The Force of Concrete

Eduardo Cruz


Anchor and Hope

In Carlos Marqués-Marcet’s 10,000 km (2014), the physical distance separating the characters operated as an element of third-party discord within a couple. In his most recent film, ANCHOR AND HOPE, the director returns to the question of space in the dynamics of a relationship. Eva and Kat are a gay couple who live in a houseboat docked on the banks of a London canal. Their unusual lifestyle is contrasted, however, with the characterization of the couple itself, which is not free of generalizations: whereas Eva represents innocence, Kat seems to fit with the tomboy stereotype. The harmony is interrupted by the arrival of Roger, a friend of Kat’s, and by Eva’s wish to have a child, along with the idea that, by their all joining forces to allow Eva to get pregnant, a happy family might be formed. The tone of the narrative is underpinned by the visual treatment, which belongs to the indie pop current in contemporary British cinema.

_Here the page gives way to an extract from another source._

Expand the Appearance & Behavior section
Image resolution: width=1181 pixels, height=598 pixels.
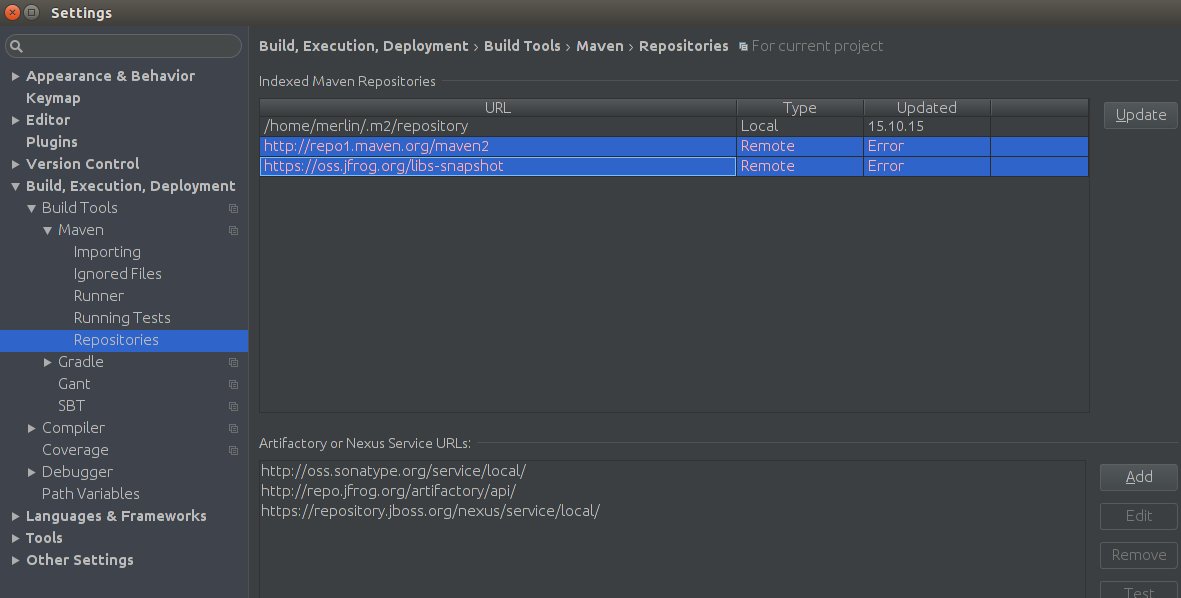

This weakens the supposed reflection on subversive maternity, as the relationship that is in fact established is no more than a bourgeois fantasy of female homosexuality.
Told in four chapters, the film suffers from the need to leave nothing unsaid. The ending is the clearest symptom of the film’s general problem: well executed on a technical level, it seeks to leave the door open to possibilities, but when the image cuts to black, the excess of certainties, rather than allowing viewers to float on a river, strikes them with the force of concrete.